バフン、と音がしてなにが起きたかと思った。周囲は茶色い煙に覆われて、河童たちは頭の皿を押さえて悲鳴を挙げている。
 「高橋さん、助けに来ました!」
 バフン、ともう一度音がする。私はナリタさんのところへ駆けていく。
 「毒ガスか何かですか? 」
 「きな粉バズーカです!河童はお皿の乾燥に弱いので。信玄餅屋の実家のきな粉、余ってたので作ってみました。天才なので!」
 バフン、バフンとまた発射している。
 (できれば次があったら粉塵爆発という言葉を学んでバズーカ砲作ってください!)
「ナリタさん、じゃあ逃げましょう、胡瓜もちゃんと回収しました」
 「あーあ、高橋さんきな粉塗れ」
 私たちはそれから、走って河川敷まで行き、誰も追いかけてこないことを確認して立ち止まった。走るたびに粉が舞ったので、行き先は誰でも追えたであろうが、きな粉バズーカは相当に効果があったようだ。
「あ、私のポケットから、人間産胡瓜が出てきました。高橋さんの胡瓜と交換しましょう」
 今回ばかりは流石に、最初から出せよ、と思ったが特に突っ込まずに済ましてしまい、少しの後悔はある。私は人間産胡瓜を齧る。
 「高橋さん、お別れですね。息子さんによろしくお伝えください」
 「二十三世紀まで、もし私が生きることがあったら、一度くらいお会いしたいです」
 「無理でしょうね、規則なので。それよりも、息子さんを噛む犬ですが、ドーベルウーマンらしいですよ。高橋さんの人生は、高橋さんが選べばいいと思いーー」
 
 結
 ☆Easy come, easy go.
  ――未来とは一種の自己暗示である。
 
 二十一世紀に戻ると、時間も経って居らず、二〇八九年の十一月二十一日二十三時三十分だった。風呂に入って、いろいろ考えていたが気づくと眠ってしまい、朝のトップニュースでは、多摩川河川敷での河童の複数の目撃情報が報道された。私は何もかも気にならない心情で、仕事へ向かった。
 
 それから、埼玉に移り住んで、結婚して子供ができて、子供が五歳になった時だった。近所に犬と一緒に越してきた家族連れの奥さんが、
「ほら、これがうちの愛犬のドーベルウーマンのミチです」
 と言ったのを聞いて、ピンときた。私は会社に転勤希望を出して、それから、直ぐに大阪へ転勤となった。そして、『河童譚』を発表した。
 私はなにが正解なのか分からない、真っ只中にいる。結論とは本来、成功裏書の下、下すもので、私はとにかく自分にできることをしていくしかなかった。ひたすらに、働き続けた。

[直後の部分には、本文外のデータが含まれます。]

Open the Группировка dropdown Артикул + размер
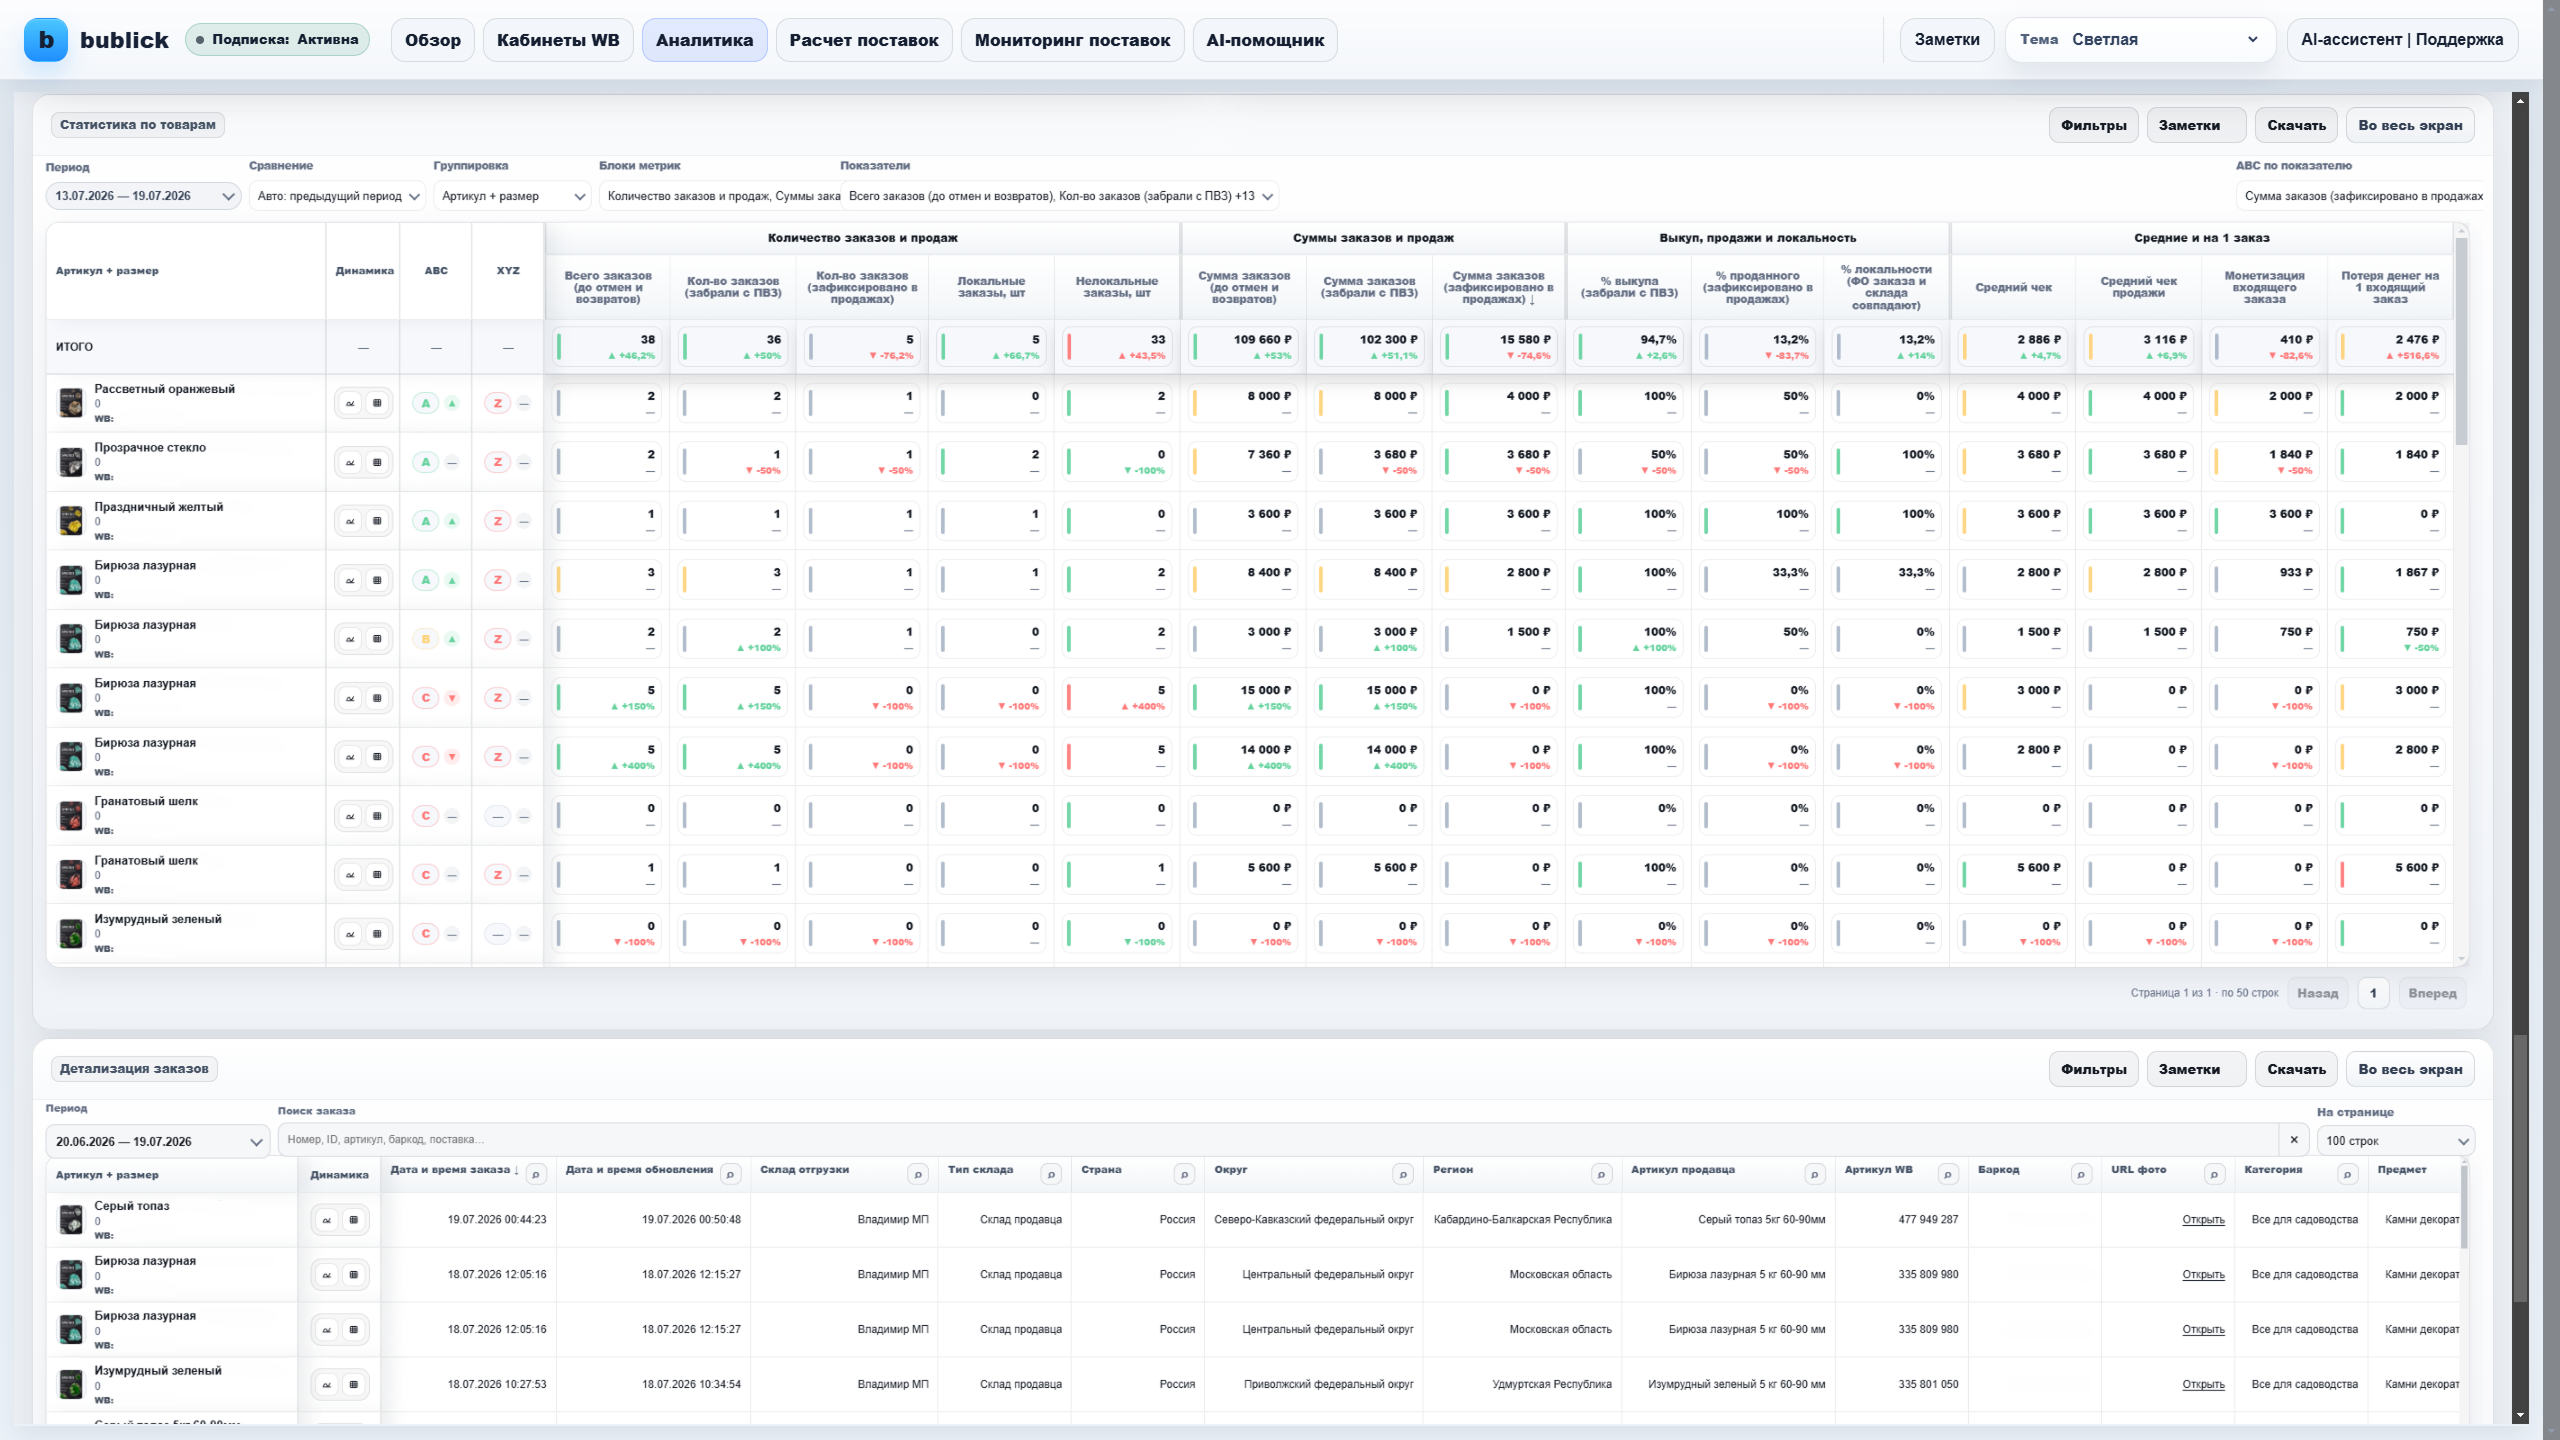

 年も取り経験も積んだ今になれば、こうだったのではないか、と推測が立つ。私が河童の世界へ迷い込むことの契機かもしれない人物、一緒に酒を酌み交わした「佐藤」そして、河童の世界で大暴れした「ナリタ」彼らは、私の小説の登場人物の一部であり、未来で私の小説に基づいて、何かしらの組織が送り込んだ人物なのではないか、という仮説である。そうであるならば、私が小さい命を諦めきれず、引っ越すと決心したことの結末を、それほど悲観しなくて済む。そんな気がしている。
 あれから何度か胡瓜を齧る機会があった。しかし、時空を超えるようなことは、起こり得なかった。